Scientific classification
- Domain: Eukaryota
- Kingdom: Animalia
- Phylum: Arthropoda
- Class: Insecta
- Order: Lepidoptera
- Family: Lycaenidae
- Genus: Allotinus
- Species: A. corbeti
- Binomial name: Allotinus corbeti Eliot, 1956
- Synonyms: Allotinus felderi corbeti Eliot; Eliot, 1967;

= Allotinus corbeti =

- Authority: Eliot, 1956
- Synonyms: Allotinus felderi corbeti Eliot; Eliot, 1967

Species of butterfly

Allotinus corbeti is a butterfly in the family Lycaenidae. It was described by John Nevill Eliot in 1956. It is found in Thailand, Laos, Peninsular Malaysia, Singapore and on Borneo, Sumatra and Mindanao.

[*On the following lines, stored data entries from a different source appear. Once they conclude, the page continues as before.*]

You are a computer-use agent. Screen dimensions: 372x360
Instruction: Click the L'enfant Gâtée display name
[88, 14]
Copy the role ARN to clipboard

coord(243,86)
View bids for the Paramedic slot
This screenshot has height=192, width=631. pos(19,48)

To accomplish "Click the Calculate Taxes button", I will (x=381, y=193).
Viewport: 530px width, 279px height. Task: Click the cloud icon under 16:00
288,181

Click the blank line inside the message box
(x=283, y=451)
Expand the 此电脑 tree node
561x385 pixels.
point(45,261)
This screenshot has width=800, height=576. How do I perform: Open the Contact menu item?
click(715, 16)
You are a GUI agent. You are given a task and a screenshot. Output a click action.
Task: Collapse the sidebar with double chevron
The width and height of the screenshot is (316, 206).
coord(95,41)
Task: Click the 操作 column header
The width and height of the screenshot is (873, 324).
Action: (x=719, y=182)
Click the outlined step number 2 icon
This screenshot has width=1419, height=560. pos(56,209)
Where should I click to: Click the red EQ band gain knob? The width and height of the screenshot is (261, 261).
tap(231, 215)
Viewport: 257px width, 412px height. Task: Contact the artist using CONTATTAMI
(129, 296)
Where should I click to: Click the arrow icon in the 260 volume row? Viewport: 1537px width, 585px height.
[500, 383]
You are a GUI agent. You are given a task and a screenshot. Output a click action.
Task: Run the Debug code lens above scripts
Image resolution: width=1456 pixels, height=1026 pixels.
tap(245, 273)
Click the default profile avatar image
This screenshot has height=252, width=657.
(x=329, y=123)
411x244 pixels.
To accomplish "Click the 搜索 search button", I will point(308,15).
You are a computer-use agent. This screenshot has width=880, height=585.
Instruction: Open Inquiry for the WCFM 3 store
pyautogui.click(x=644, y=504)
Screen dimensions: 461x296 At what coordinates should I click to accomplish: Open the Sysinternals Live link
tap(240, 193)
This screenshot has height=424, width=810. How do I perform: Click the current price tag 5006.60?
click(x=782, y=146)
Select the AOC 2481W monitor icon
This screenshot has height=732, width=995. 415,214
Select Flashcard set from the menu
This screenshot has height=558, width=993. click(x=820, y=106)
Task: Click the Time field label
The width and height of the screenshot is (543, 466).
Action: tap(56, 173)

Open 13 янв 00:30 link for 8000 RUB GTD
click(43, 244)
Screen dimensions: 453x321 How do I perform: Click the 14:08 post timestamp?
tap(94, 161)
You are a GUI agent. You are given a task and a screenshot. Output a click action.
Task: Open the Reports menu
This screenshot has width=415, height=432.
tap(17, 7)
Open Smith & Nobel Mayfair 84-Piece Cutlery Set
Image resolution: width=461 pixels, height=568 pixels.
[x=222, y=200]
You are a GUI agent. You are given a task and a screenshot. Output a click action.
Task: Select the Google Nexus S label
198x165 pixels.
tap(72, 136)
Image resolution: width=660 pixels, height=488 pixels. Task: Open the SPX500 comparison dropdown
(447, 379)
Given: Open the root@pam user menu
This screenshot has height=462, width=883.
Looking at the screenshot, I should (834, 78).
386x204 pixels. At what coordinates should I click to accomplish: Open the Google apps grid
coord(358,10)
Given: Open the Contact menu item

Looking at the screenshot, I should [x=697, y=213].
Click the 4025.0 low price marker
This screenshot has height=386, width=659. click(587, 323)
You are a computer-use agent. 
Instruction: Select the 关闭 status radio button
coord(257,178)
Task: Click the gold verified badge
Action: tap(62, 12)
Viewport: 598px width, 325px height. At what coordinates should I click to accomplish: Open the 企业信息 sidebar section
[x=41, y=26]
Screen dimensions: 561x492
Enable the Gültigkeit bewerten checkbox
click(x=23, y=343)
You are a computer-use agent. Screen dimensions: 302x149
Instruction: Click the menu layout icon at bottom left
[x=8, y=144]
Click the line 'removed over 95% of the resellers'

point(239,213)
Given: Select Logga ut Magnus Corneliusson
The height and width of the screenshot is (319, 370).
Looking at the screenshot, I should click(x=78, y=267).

It is named in honor of Dr. A. S. Corbet, to whom Eliot had sent the specimen before World War II, "in admiration of his researches on Malayan butterflies and in memory of his unfailing kindness and encouragement." Corbet had initially identified it as Allotinus dilutus (now Allotinus unicolor dilutus), presumably on the basis of its small size.